Sunday, April 4, 2010

NAMI Far North Helps Educate Law Enforcement on Mental Illness

Bonner County Sheriff Deputy Chris Bonner grew up around law enforcement. During the course of his career and the careers of now-retired family members, Bonner says he has seen progress in the way first responders handle crisis situations when interacting with those who suffer from mental illness.

”Back then (the practice) was to lock them up and say they were someone else’s problem,” said Bonner. “But we as a society cannot afford to do that.”

So when Bonner had the opportunity to attend a 40-hour Crisis Intervention Team training program that addressed mental illness, he didn’t hesitate.

“I recognize that mental illness is something we deal with more than we realize,” said Bonner. “I wanted to be able to better communicate with people who are going through crisis.”

Bonner County Sheriff’s Office served as the host agency for the training, which was put on with the help of grants and volunteers from the National Alliance for Mental Illness’s Far North chapter, based in Sandpoint. Ann Wimberley, the chapter’s president, said she is grateful to those who take the time to learn more about this critical issue.

“It’s a huge investment of time for both individuals and departments,” she said.

Sgt. Bill Tilson of the Coeur d’Alene Police Department took the training in February 2009 and was recently named one of two Crisis Intervention Team Officers of the Year for 2009. He said the training has served him well. “The (CIT) academy gives law enforcement a full look into mental illness including signs and symptoms, the drugs used to treat mental illness, the thought processes of the mentally ill, along with strategies to work with those going through a crisis,” said Tilson. “I’ve used the training in suicide prevention calls, those suffering a crisis, and more.”
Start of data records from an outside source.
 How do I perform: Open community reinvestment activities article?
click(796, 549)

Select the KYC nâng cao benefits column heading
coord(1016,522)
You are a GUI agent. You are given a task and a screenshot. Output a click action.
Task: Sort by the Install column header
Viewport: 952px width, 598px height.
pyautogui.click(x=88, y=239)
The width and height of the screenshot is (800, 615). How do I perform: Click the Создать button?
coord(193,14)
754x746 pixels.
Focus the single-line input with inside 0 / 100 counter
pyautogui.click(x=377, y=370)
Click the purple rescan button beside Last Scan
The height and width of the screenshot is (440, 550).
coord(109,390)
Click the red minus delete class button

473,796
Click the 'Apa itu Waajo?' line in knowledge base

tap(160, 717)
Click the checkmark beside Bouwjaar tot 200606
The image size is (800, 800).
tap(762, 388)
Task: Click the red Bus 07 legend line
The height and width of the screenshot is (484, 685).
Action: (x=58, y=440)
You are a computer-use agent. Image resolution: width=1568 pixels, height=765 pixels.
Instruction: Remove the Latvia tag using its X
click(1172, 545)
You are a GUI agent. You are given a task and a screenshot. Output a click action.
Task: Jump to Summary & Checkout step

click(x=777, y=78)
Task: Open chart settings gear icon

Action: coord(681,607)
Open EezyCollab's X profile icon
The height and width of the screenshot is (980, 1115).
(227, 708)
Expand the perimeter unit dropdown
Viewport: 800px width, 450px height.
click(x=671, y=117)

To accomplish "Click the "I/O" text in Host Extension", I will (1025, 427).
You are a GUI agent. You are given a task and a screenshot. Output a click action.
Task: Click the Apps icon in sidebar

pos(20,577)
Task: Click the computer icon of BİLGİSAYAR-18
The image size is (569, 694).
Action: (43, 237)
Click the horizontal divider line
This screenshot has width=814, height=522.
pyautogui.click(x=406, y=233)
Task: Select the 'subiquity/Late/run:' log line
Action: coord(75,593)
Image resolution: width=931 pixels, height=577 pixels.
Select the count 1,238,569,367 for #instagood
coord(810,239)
Among those in attendance at the latest training were deputies from Bonner County Sheriff’s Department, Kootenai County dispatchers, officers from as far away as Southern Idaho, and an employee of an assisted living home.

Holly Bonwell is a clinical supervisor at the Department of Health and Welfare in Coeur d’Alene. She serves as the mental health coordinator for the crisis team in this region.

“We are becoming much more aware of the needs and concerns of our consumers and community partners,” said Bonwell, who adds that the most common misconception is that individuals choose to be mentally ill and they can stop their behavior at any time. Nothing could be further from the truth and that is the most important lesson Bonwell wants people to learn from the crisis team training.

“People don’t choose to become mentally ill. (We need to) reduce the stigma, and provide officers with tools, resources and strategies to assist this population,” she said. One Sandpoint woman, Sara (not her real name), is pleased people are investing their time to learn more about mental illness. Sara’s adult son was diagnosed with paranoid schizophrenia and she said family members are faced with many challenges – including how to cope during times of crisis – when helping a loved one cope with a severe mental illness.

“Our family has had a steep learning curve. We had to set aside preconceived notions about mental illness and develop ways to help our loved one cope with those awful symptoms to have a better life,” said Sara. “We are so appreciative to law enforcement agencies who have understood the need to approach these emergency responses in a more professional way by taking the training.”

Tilson recalls an incident where the training helped him calm a potentially suicidal teenager.

“I arrived on the scene with another officer and saw that his (the boy’s) father and brother were holding him down due to his violent nature,” said Tilson. But instead of arresting the boy, Tilson said he used the skills he learned in crisis training to communicate with him. “He was released, he sat up and we had a great conversation. In talking with him and the family, we were able to get him to the hospital for the help he needed rather than jail for a crime that may have been the result of his illness rather than the intent to injure someone. This is an example of how the training works. Ultimately, the goal in these cases is to choose the most appropriate path for a person with a mental illness, which is not always criminal activity.”

Although the CIT training ended just a few weeks ago, Bonner says he too has already used much of what he learned.

“It has already paid off huge dividends. I use the tools almost on a daily basis,” said Bonner who encourages all law enforcement to take part in this training. “It’ll make us a better agency and will make us better officers. And it will definitely make us a better asset to our community.”